The howling cries of the wolf-riders carried on the swirling winds as waves of them charged into Dale, throwing themselves against its few defenders.  There was fierce fighting in the ruins until the surviving Lake-men retreated as designed.  The goblin vanguard followed them, rushing into the valley in search of a foe, a seething mass of hideous warriors beneath black and red banners.  

As hordes of orcs and goblins continued to pour into the valley, Thranduil’s unease grew.  “We are not prepared for a battle of this magnitude,” he said, taking care to speak in their own tongue.  He did not know how much Bilbo understood, but he would spare the hobbit his misgivings if he could.  

“No, sire,” Dorthaer agreed, sitting his horse beside the King.  “We could do well with another two thousand spearmen, and at least six more companies of archers.”  

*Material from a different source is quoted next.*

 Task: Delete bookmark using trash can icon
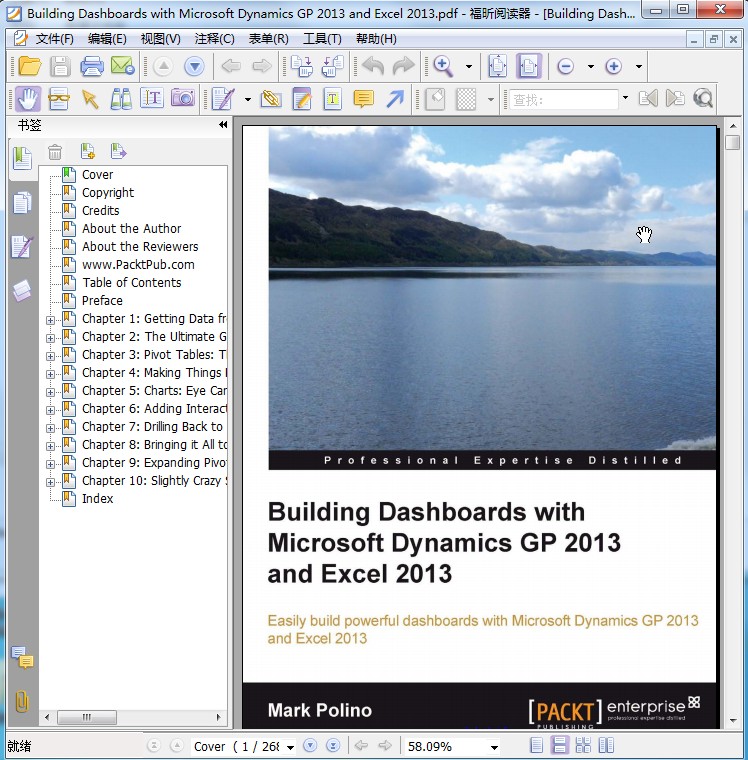coord(56,152)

“Had I any warning of Bolg’s march, I would not have allowed us to be caught on a desolate hillside with little better than a heavy entourage.”  Thranduil frowned as the appalling smell of their enemy polluted the air.  “I suppose there is no choice now but to charge ahead and hope for the best.”

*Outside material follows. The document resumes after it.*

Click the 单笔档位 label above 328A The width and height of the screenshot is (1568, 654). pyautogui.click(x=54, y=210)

The goblins swarmed directly toward Thorin’s gate, breaking against the stones in an attempt to gain entry and rout its defenders.  When they were sufficiently massed in that crevice and unable to effectively maneuver, Thranduil signaled Galadhmir, and Legolas’ archers on the northern flank loosed their arrows.  Calenmir’s archers followed with a second barrage, and then the first rank of spearmen rushed forward with a deafening roar.  

Thranduil watched their progress from above.  The rearguard of the goblins crumpled beneath the force of the charge, but as their momentum waned the Elves signaled a slow retreat, protected by the archers as they reformed their lines.  Thranduil turned to look for Bilbo, but the hobbit had disappeared.  

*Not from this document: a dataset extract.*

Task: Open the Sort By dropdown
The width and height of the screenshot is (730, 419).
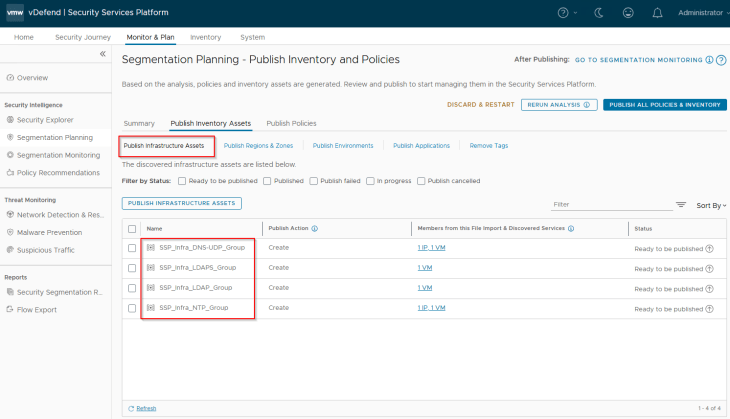Action: (x=710, y=205)
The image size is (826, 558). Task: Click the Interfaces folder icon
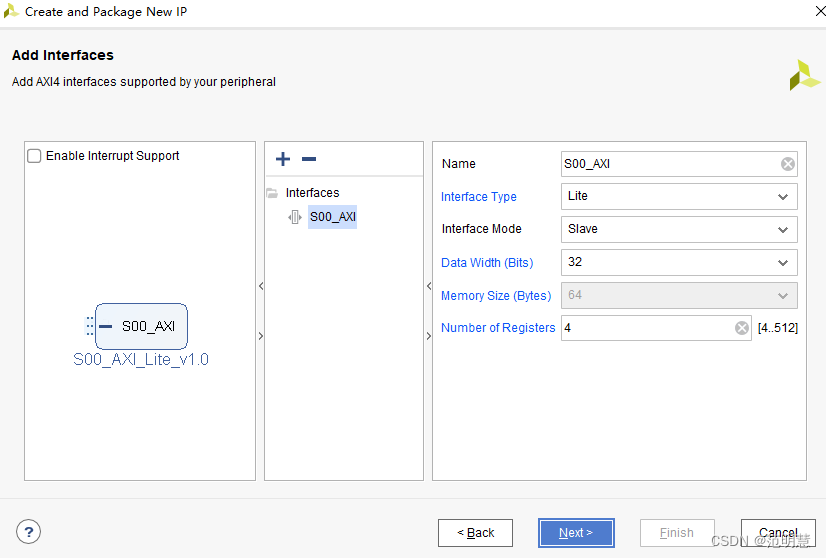[272, 193]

Just as the goblins had reoriented themselves to challenge the Elves in the west, Dain and his Dwarves charged out of the east.  They descended on the black ranks with many savage war cries, and with them came the Lake-men.  Casualties were given and taken, but the goblins had the worst of it, and it looked as though Erebor’s defenders might prevail after all.

Determined to press their advantage, Thranduil ordered his soldiers to charge again.  The first rank rushed forward once more, and the second swung down out of the foothills to support them and close all avenues of retreat.  

All order broke down among the goblins as they realized their peril and sought some means of escape, either casting themselves into the river or scaling the sheer rock face.  It seemed victory was near.  Thranduil spurred ahead with his guard and signaled Tauriel’s archers to follow him and complete the cordon.  

“Hold, my lord!” Dorthaer called, halting them suddenly.  “Look!”

Thranduil followed his line of sight, and all hope of victory paled.  The slopes of the Mountain were teeming with fresh goblins rushing down to ambush the defenders from above.  They had only succeeded in stemming the first assault.

“Call the retreat!” Thranduil shouted to his herald.  “Back to the hills!  Get our soldiers out of there!”

The horn calls reverberated from the stones, and the Elves, Dwarves, and Men all pulled back to more defensible positions.  Thranduil swung forward with Tauriel’s archers behind his retreating spearmen, defending the withdrawal as best they could.  

All advantage was lost, and the tables were now turned.  “Reform the line!” Thranduil commanded, riding along a ridge wide enough to accommodate them.  “Reform the line!  Four ranks deep, two facing west, two facing east, back to back!”  They would be hard pressed to defend that position which had been so easily taken for granted.  The second wave of goblins were descending on them from the mountain paths even as a third wave advanced into the valley below.  “Legolas!  Set your archers on the northern flank and cover the slopes above!  Calenmir!  To the southern flank, and cover the approach from the valley!  Tauriel, to me!”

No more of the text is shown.